- Born: Alexandria, Egypt
- Education: French Literature at Alexandria University
- Alma mater: St Joseph de Lion, Minia, Upper Egypt; Notre Dame de Sion, Alexandria, Egypt; Mlle Narguiledgian Finishing School and Business School For Young Ladies, Geneva, Switzerland
- Website: http://www.hannahfielding.net

= Hannah Fielding =

Egyptian writer

Hannah Fielding is a contemporary Romance fiction writer. Her second book, The Echoes of Love, won a 2014 Gold IPPY Award for Romance and the Silver Medal for Romance at the 2014 Foreword Reviews IndieFab Book Awards, a paid vanity award. Her third novel, Indiscretion, was named the Gold Winner in the Fiction: Romance Category of the 2015 USA Best Book Awards. It also won Gold at the 2016 Benjamin Franklin Awards. Indiscretion is the first novel in the Andalucian Nights Trilogy.
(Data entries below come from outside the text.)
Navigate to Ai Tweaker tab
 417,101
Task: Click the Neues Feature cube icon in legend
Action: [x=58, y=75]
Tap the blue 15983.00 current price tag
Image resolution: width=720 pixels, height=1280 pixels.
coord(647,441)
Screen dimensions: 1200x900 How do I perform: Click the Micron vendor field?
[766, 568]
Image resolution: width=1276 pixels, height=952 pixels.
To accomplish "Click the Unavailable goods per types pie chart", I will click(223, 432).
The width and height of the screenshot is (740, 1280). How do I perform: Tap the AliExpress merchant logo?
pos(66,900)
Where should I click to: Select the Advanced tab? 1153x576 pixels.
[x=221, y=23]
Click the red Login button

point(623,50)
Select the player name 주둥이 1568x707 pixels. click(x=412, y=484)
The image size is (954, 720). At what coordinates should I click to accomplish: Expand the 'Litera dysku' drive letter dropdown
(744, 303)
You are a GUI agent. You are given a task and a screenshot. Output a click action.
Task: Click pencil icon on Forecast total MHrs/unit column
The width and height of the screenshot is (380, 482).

The second part, Masquerade, was published in 2015 as well, and the third part, "Legacy" was published in summer 2016.

==Publications==
- "Burning Embers" (2012)
- "The Echoes of Love" (2014)
- "Indiscretion" (2015)
- "Masquerade" (2015)
- "Legacy" (2016)
- "Aphrodite's Tears" (2018)
- "Concerto" (2019)
- "Song of the Nile" (2021)

== Awards ==
- 2021, American Fiction Award: Romance Category, Song of the Nile
- The Echoes of Love won the Gold Medal for Romance at the 2014 Independent Publisher Book Awards as well as the Silver Medal for Romance at the 2014 Foreword Reviews IndieFab Book Awards.
- Indiscretion, Gold Winner in the Fiction: Romance Category of the 2015 USA Best Book Awards. Indiscretion also won Gold and Masquerade Silver for Romance at the 2016 Benjamin Franklin Awards.
- Aphrodite's Tears won Best Romance at the International Book Awards, the National Indie Excellence Awards, the American Fiction Awards and the NABE Pinnacle Book Achievement Awards.